• CRISIL Inclusix
  • PFRDA
  • Pradhan Mantri Jan Dhan Yojana
  • Financial Inclusion
  • Pension Fund
  • Pensions
March 01, 2018

CRISIL Inclusix: Financial inclusion surges, driven by Jan-Dhan Yojana

Foreword

 

Financial inclusion is the key to bridging the social divide and achieving a well distributed, robust and sustainable economic growth.

 

CRISIL Inclusix, India’s first financial inclusion index, was launched in 2013 with the objective of creating a dependable yardstick that would become a policy input to further the cause of inclusion.

 

I am happy to share that this edition of CRISIL Inclusix is more comprehensive than before, and provides insights beyond banking. This time, life insurance data has been added to the index calculus to make it a more inclusive barometer.

 

CRISIL Inclusix, thus, weighs three service providers (banks, insurers and microfinance institutions) on four dimensions (branch, credit, deposit and insurance) now.

 

The analysis shows that the Jan-Dhan, Aadhaar and mobile trinity is slowly but surely making a seminal difference to financial inclusion.

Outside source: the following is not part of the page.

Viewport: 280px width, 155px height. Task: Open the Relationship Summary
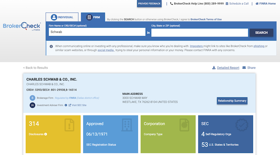click(x=232, y=101)
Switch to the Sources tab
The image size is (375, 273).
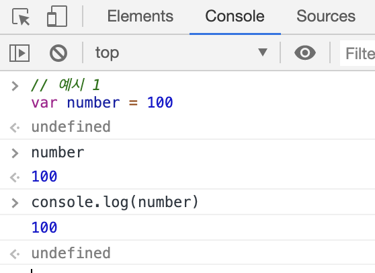tap(326, 16)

Since launch in August 2014, more than 31 crore Jan-Dhan accounts have been opened.

 

Given this one-time jump, it was important that the index be rebased. Had this not been done, and should the insurance dimension not have been taken, the all-India CRISIL Inclusix score would have shot up to 62.2 instead of 58. The move to 58.0 from 56.2 in 2015 and 50.1 in 2013 is significant progress itself.

 

Coming to insurance, the total number of life cover policies issued in India is 34 crore, which is barely a fifth of the 165 crore deposit accounts. And over 90% of these are savings-linked insurance products. Clearly, there exists big opportunity for more inclusion.

 

The district-level data for the National Pension System (NPS) was also obtained. However, given that this offering is relatively new compared with deposits or life insurance, and that its subscribers are very few compared with other pension plans, we are presenting NPS coverage separately here.

 

One of the key takeaways from this exercise is the conspicuous lack of a central repository of pension data in India. Setting this up will contribute to effective pension planning and policy-making, especially as India’s population ages over the coming decades.